Short token lifetimes with refresh tokens
Access tokens should have short lifetimes — 15 minutes to 1 hour for most APIs. Long-lived access tokens (days, weeks) increase the window during which a compromised token can be used. Use a separate refresh token flow with long expiry for session persistence. The refresh token rotates on each use, and revocation lists are only needed for refresh tokens — not access tokens — when lifetimes are kept short.
Centralise verification logic
Write JWT verification in one place — a middleware function or a shared utility — and use it everywhere. Duplicated verification logic invites configuration drift: one endpoint checks `aud`, another forgets to, and the inconsistency is exploited before anyone notices. Express middleware, NestJS guards, and Next.js route handlers all have clean patterns for centralising auth checks. Put your `algorithms`, `issuer`, and `audience` options in a single configuration object imported across the codebase.
Configure verification once, enforce it everywhere. The only JWT option that should differ between endpoints is the expected audience.
Tip
Key takeaways
- Always pass `algorithms: ['RS256']` (or your specific algorithm) explicitly to `jwt.verify()` — never let the library infer it from the token header.
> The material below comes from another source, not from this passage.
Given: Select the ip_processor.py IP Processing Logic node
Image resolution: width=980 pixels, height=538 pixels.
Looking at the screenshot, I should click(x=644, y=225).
- Validate `iss` and `aud` claims in every verification call; omitting them allows tokens from other services to authenticate against your API.
- Use `clockTolerance` to handle clock drift between distributed services, and log `exp` timestamps alongside `Date.now()` when debugging expiry errors.
- Never use `jwt.decode()` for authorization decisions — it skips signature verification entirely and accepts any token payload.
- The JWT Decoder and Validator lets you inspect all claims and flag configuration issues in seconds, without writing or running code.
- RS256 is preferred over HS256 for production APIs — it eliminates the shared-secret distribution risk and supports JWKS-based key rotation.
- Keep access token lifetimes short (15–60 minutes) and centralise all verification logic in a single middleware or utility to prevent configuration drift.